23. In the light of what has been stated above, I set aside the impugned judgment and order dated 13.10.2015 passed by Fast Track Court/Special Judge (POCSO)/Additional District Judge, Dehradun, in Special Sessions Trial No.17 of 2014. The matter is remanded to the learned trial Court for re-trial from the stage provided by sections 232 and 233 Cr.P.C., after duly complying with the statutory provision as prescribed by law.
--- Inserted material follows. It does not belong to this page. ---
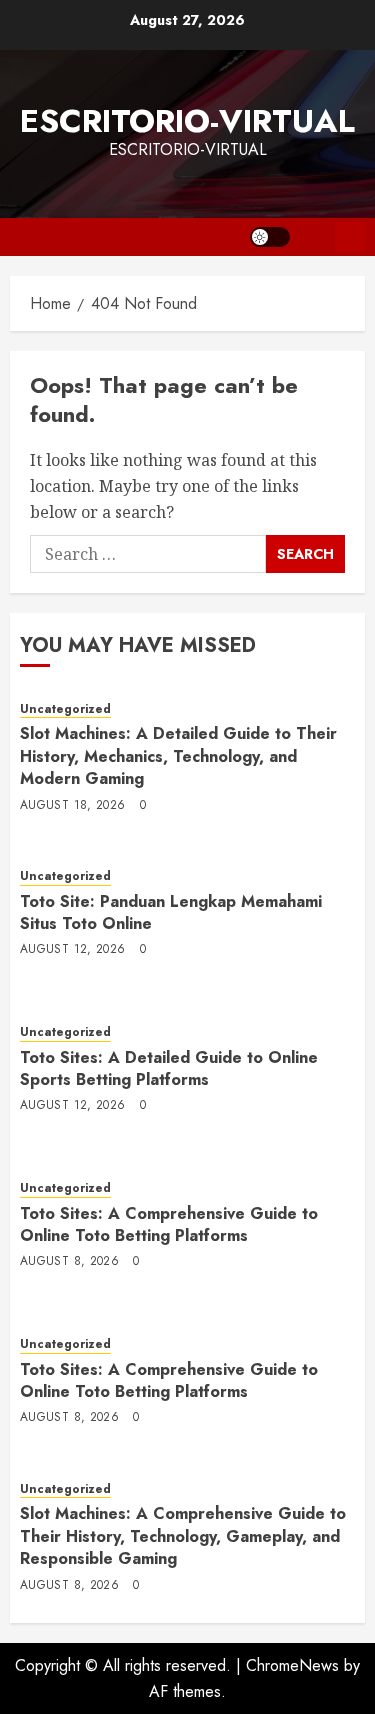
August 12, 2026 (72, 950)
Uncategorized (65, 709)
It is also provided that, the learned trial Judge shall take steps to dispose of the appeal within a period of three months from the date of receipt of a copy of this judgment and the lower court record. I make it clear that I have not expressed any opinion on the merits of the case. 24. The Registry shall return the Lower Court Record along with a copy of this judgment and order to the learned trial Court immediately. 25. With the above observations and directions, the appeal stands disposed of.